**Work order:** In the records below, count every line where the string "Switch" appears, and reply with the count only.

**Dataset extract:**
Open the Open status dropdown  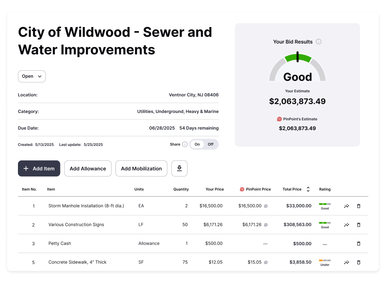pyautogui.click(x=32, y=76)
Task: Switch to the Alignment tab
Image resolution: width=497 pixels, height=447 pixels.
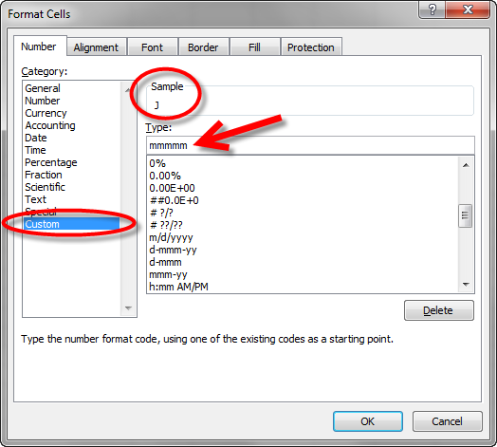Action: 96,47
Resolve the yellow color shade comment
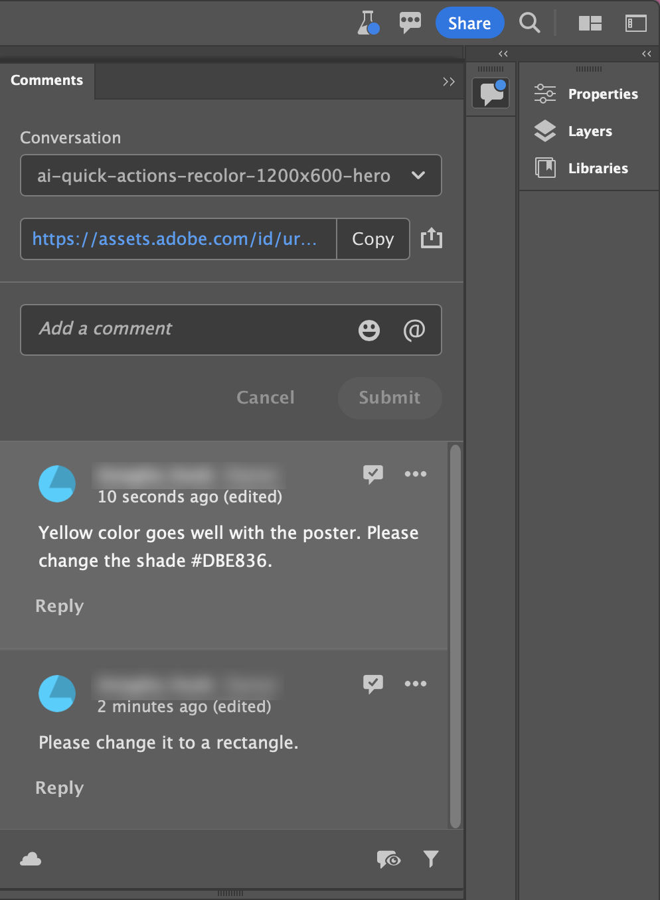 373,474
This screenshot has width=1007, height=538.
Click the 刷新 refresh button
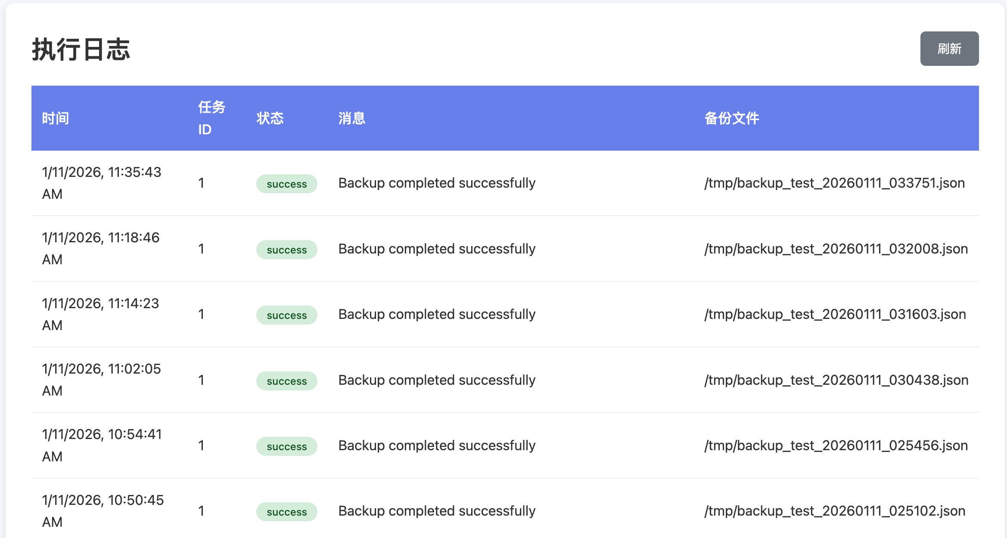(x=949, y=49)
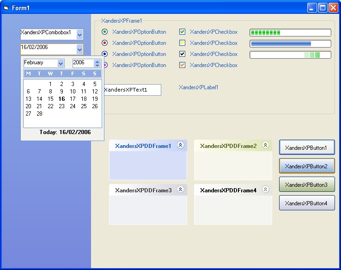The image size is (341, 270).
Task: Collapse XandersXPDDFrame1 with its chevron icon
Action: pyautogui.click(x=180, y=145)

* * *

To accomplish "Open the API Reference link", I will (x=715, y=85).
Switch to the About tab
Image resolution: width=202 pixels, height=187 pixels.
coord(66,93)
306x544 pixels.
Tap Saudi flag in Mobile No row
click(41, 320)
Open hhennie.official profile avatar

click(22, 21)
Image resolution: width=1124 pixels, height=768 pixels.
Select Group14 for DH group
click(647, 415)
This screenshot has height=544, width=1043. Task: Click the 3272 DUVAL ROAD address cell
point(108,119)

**Response for this exercise:** 2